◆ **Textblock**:
§ §

# in Access unter ADO Abfragen ändern



## Prian0815 (2. Dezember 2004)

Hallo an alle,
Ich versuche zur Zeit eine Access.MDB die mit DAO erstellt wurde auf ADO umzustellen. Dabei stellt sich mir gerade das Problem, dass ich eine bestehende Abfrage ändern muß(sprich das SQL - Statement ändern) leider bin ich bislang an diesem Problem hängengeblieben. Kann mir da irgend jemand weiterhelfen?
Vielen Dank schon mal im vorraus sagt Newbie Armin


----------



## Merlin_78 (2. Dezember 2004)

Hi Armin,

ja kann ich. Aber da ich kein Hellseher bin, bräuchte ich schon noch ein paar Daten von dir.
Wie heißt denn das SQL - Statement? Wo liegen die Probleme genau?

§ §

◆ **Bereitgestellte Daten**:
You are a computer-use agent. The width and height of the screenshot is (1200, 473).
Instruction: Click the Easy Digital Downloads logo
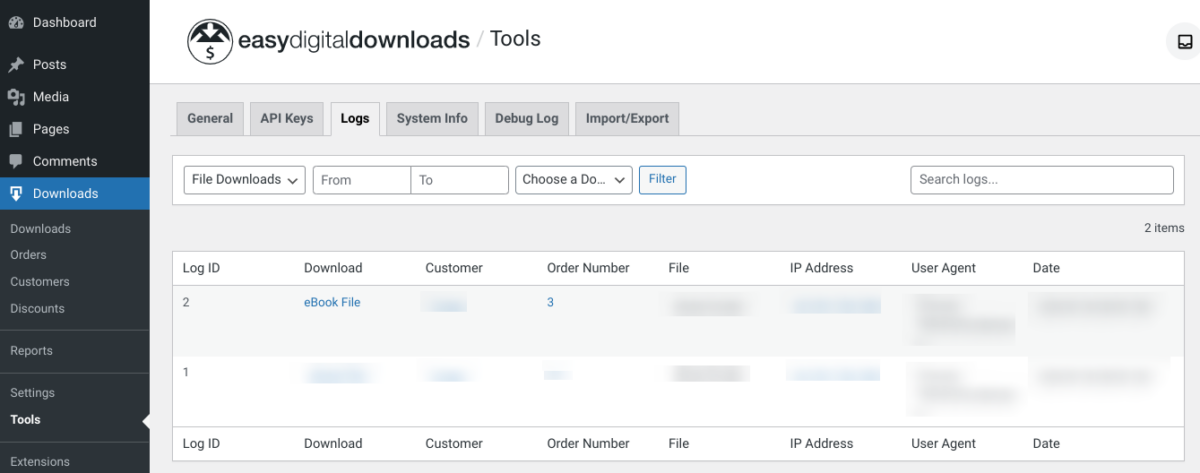pos(209,41)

§ §

◆ **Aufgabenstellung**: Gib aus dem Forenthread über ADO-Abfragen in Access die Stelle von „Vielen Dank schon“ bis „die Probleme genau?“ wortgetreu wieder.

◆ **Antwort**:
Vielen Dank schon mal im vorraus sagt Newbie Armin


----------



## Merlin_78 (2. Dezember 2004)

Hi Armin,

ja kann ich. Aber da ich kein Hellseher bin, bräuchte ich schon noch ein paar Daten von dir.
Wie heißt denn das SQL - Statement? Wo liegen die Probleme genau?